Maya: Did you catch Powell's press conference yesterday? That man is not going anywhere.
Alex: I know. He's vacating the throne but staying on as a governor. First time that's happened since 1948.
Maya: And rates are holding steady again. Four dissenters on the vote this time — that's the most since 1992.
Alex: Warsh will have the helm by June. And he actually wants to cut rates, so things could shift fast.
Maya: Honestly, a Powell-to-Warsh handover has been a long time coming. The pressure on JPow has been building for months.
Alex: True. Though Powell basically said he's not leaving until the investigation into him is closed.
Maya: Which is very on-brand for him. Hold your ground, hold your rates, hold everything.
Alex: At this point I think JPow is the one thing in this economy that isn't going anywhere.
🧠 Episode Quiz
Can you answer this?
The Federal Reserve was created in 1913. But why was it created in the first place?
- A — To fund America's military during World War One.
- B — To stop the kind of bank panics that had been crashing the economy.
- C — To manage the value of gold in the US treasury.
✅ Answer: B — The Fed was established largely in response to the Panic of 1907, a severe financial crisis where banks across the country failed and the economy nearly collapsed. It took a private bailout from J.P. Morgan — the actual man, not the bank — to stop the bleeding. Congress decided that one wealthy individual holding the economy together was unacceptable, and created a central bank to manage financial stability instead.
📚 Bonus Vocabulary
Dissenter (noun) — someone who formally disagrees with a majority decision. Four of the twelve Fed committee members voted against holding rates steady — the most dissenters since 1992. In broader use, a dissenter is anyone who publicly breaks with the consensus view. "There were a few dissenters in the meeting, but the proposal passed with a strong majority."

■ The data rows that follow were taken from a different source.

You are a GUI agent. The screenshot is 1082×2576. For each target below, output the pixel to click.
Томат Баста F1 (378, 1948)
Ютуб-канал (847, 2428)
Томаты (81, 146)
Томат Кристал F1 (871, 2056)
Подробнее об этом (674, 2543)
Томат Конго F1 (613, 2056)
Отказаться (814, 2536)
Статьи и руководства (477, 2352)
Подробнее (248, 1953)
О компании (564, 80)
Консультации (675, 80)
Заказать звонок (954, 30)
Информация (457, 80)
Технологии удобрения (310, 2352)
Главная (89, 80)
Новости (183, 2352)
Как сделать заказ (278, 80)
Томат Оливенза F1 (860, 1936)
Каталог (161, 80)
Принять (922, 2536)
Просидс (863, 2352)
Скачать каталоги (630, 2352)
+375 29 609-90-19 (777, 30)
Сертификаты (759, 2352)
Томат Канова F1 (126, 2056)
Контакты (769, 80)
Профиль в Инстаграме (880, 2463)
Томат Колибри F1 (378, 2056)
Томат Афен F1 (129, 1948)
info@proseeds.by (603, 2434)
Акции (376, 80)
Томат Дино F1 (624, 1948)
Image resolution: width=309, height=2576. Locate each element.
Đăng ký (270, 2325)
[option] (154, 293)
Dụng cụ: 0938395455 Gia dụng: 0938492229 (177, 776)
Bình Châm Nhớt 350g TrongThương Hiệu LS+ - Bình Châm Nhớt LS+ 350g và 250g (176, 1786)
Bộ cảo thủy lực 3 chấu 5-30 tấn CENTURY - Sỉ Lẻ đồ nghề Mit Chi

On-brand (adjective) — completely consistent with how someone or something is known to behave. Originally a marketing term, it's now used casually to describe anything that fits perfectly with a person's or organization's established identity. Its opposite, off-brand, describes something surprisingly out of character. "Showing up two hours early is very on-brand for her — she's never late to anything."
Hold your ground (phrase) — to maintain your position under pressure, refusing to retreat or give in. Military in origin — literally standing your ground on a battlefield — it now applies to arguments, negotiations, and any situation that demands resolve. "The team held its ground during the negotiation and walked away with a better deal than expected."